*** Opening of DATA IN THIS EXERCISE ***

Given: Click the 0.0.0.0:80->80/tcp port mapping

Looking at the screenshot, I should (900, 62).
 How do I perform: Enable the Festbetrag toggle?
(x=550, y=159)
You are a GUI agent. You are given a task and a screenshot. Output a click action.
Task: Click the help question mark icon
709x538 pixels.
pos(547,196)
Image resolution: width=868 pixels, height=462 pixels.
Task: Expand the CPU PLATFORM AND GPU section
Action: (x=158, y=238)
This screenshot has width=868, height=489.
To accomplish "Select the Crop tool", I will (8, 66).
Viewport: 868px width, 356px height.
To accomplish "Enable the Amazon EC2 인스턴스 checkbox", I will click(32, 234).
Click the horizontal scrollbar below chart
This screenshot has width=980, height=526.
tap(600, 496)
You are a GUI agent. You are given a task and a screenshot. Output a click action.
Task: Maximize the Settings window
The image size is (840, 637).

*** Close of DATA IN THIS EXERCISE ***

### ABOUT THIS EXERCISE
Repeat the whole listing above, word for word.

### RESULT
Given: Click the 0.0.0.0:80->80/tcp port mapping

Looking at the screenshot, I should (900, 62).
 How do I perform: Enable the Festbetrag toggle?
(x=550, y=159)
You are a GUI agent. You are given a task and a screenshot. Output a click action.
Task: Click the help question mark icon
709x538 pixels.
pos(547,196)
Image resolution: width=868 pixels, height=462 pixels.
Task: Expand the CPU PLATFORM AND GPU section
Action: (x=158, y=238)
This screenshot has width=868, height=489.
To accomplish "Select the Crop tool", I will (8, 66).
Viewport: 868px width, 356px height.
To accomplish "Enable the Amazon EC2 인스턴스 checkbox", I will click(32, 234).
Click the horizontal scrollbar below chart
This screenshot has width=980, height=526.
tap(600, 496)
You are a GUI agent. You are given a task and a screenshot. Output a click action.
Task: Maximize the Settings window
The image size is (840, 637).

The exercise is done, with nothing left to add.